修理後の「帰来迎図」。クリーニングし、絵具の剥落止めを行ったため、修理前より色が鮮明に蘇った。横方向の折れが解消され、画面が平滑になったことで、細部の表現が見やすくなり、鑑賞性が向上した。※資料提供:岡墨光堂
修理後の「帰来迎図」。クリーニングし、絵具の剥落止めを行ったため、修理前より色が鮮明に蘇った。横方向の折れが解消され、画面が平滑になったことで、細部の表現が見やすくなり、鑑賞性が向上した。※資料提供:岡墨光堂

「現在まで伝わる美術品、文化財があるのは、先人たちが何世代にもわたって作品を修理し、大切に保存してくれたおかげです。経年による劣化や損傷を止めることはできませんが、適切な時期に的確な処置をすることで修理が必要になってくる周期を遅らせることができます」

貴重な修理技術を惜しみなく公開し、愛情をこめてていねいに解説してくれた岡墨光堂の金氏、そして希少な「帰来迎図」を守り、研究を続けている香雪美術館の郷司氏に、会場から大きな拍手が送られました。

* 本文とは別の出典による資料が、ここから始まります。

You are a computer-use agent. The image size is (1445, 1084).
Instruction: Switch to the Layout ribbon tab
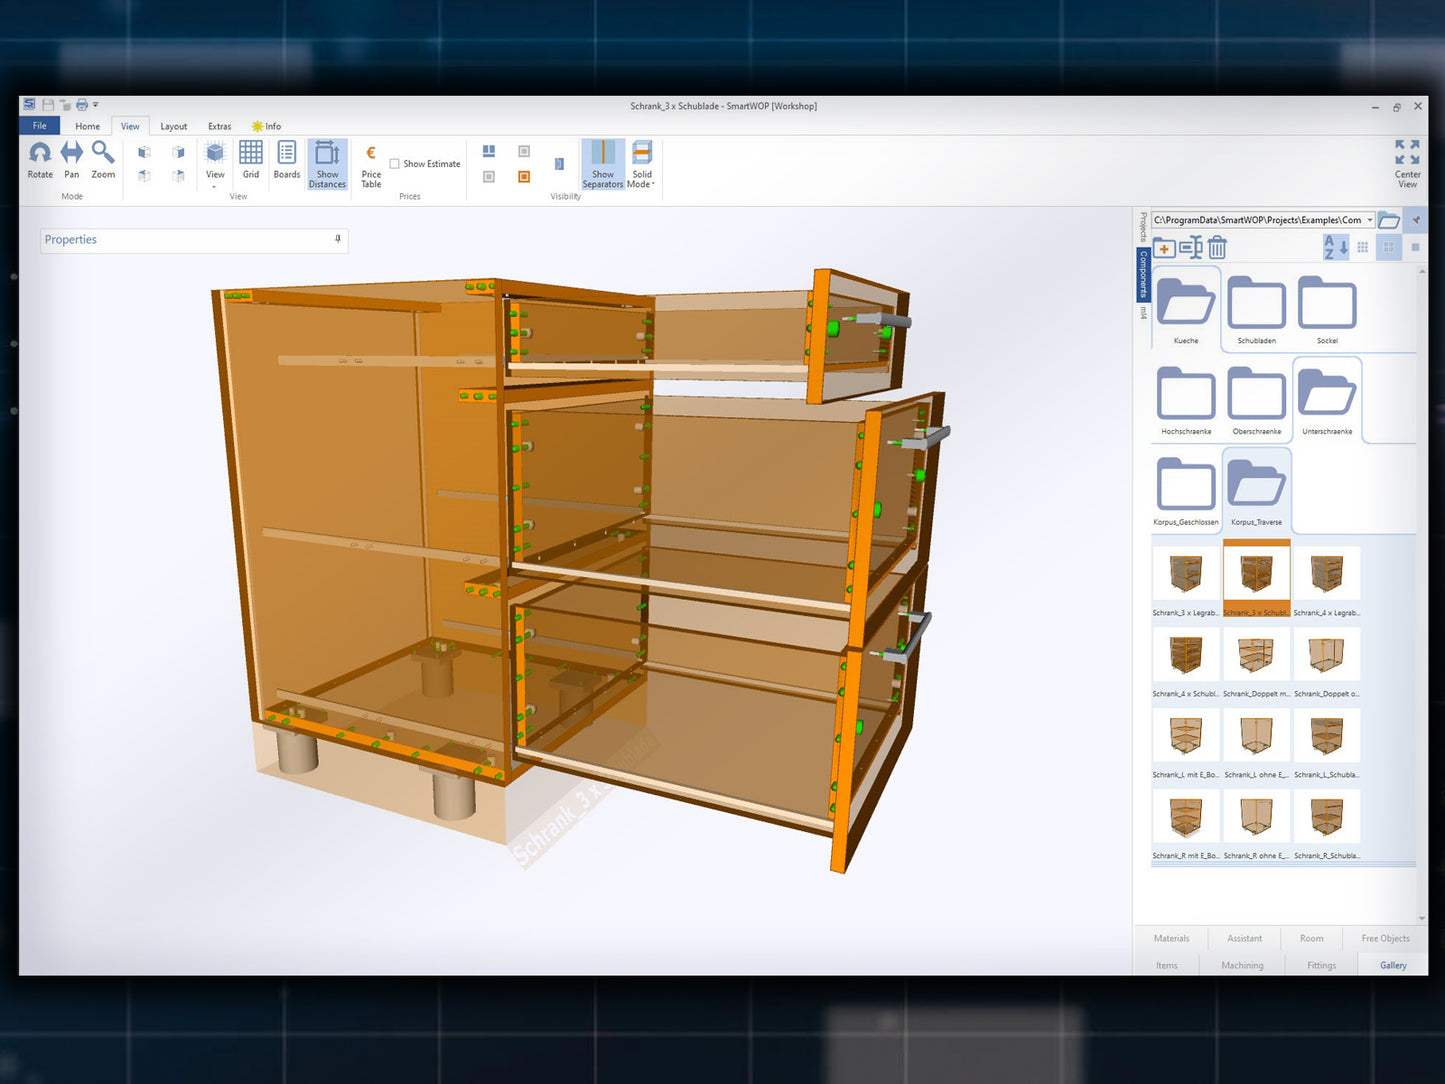[x=174, y=126]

金氏(写真左)、郷司氏(写真中央)と三菱財団 七條氏(写真右)。
金氏(写真左)、郷司氏(写真中央)と三菱財団 七條氏(写真右)。

プロフィール

香雪美術館

朝日新聞社を創業した村山龍平(りょうへい)(1850~1933、号:香雪)が収集した美術品を収蔵・公開する美術館で、六甲山の南山麓にあたる神戸市東灘区御影に1973年開館。敷地内には彼が住んでいた旧村山家住宅(国指定重要文化財)があり、明治時代の洋館や茶室などが保存されている(通常非公開)。2018年には朝日新聞社が所在する大阪・中之島に、2館目の展示施設として中之島香雪美術館が開館した。

株式会社 岡墨光堂

明治27年(1894)、京都市中京区の地で創業。当初は京都画壇や東京画壇の新作絵画の表装を主たる生業としていたが、終戦後に国宝や重要文化財の修理を本格的に手がけるようになった。現在、京都国立博物館・文化財保存修理所の一室にて指定文化財の修理を継続し、中京区の本社では未指定文化財などの修理や新作の表装を行なっている。令和6年(2024)には創業130周年を迎え、装潢文化財の修理に、より一層の貢献を決意している。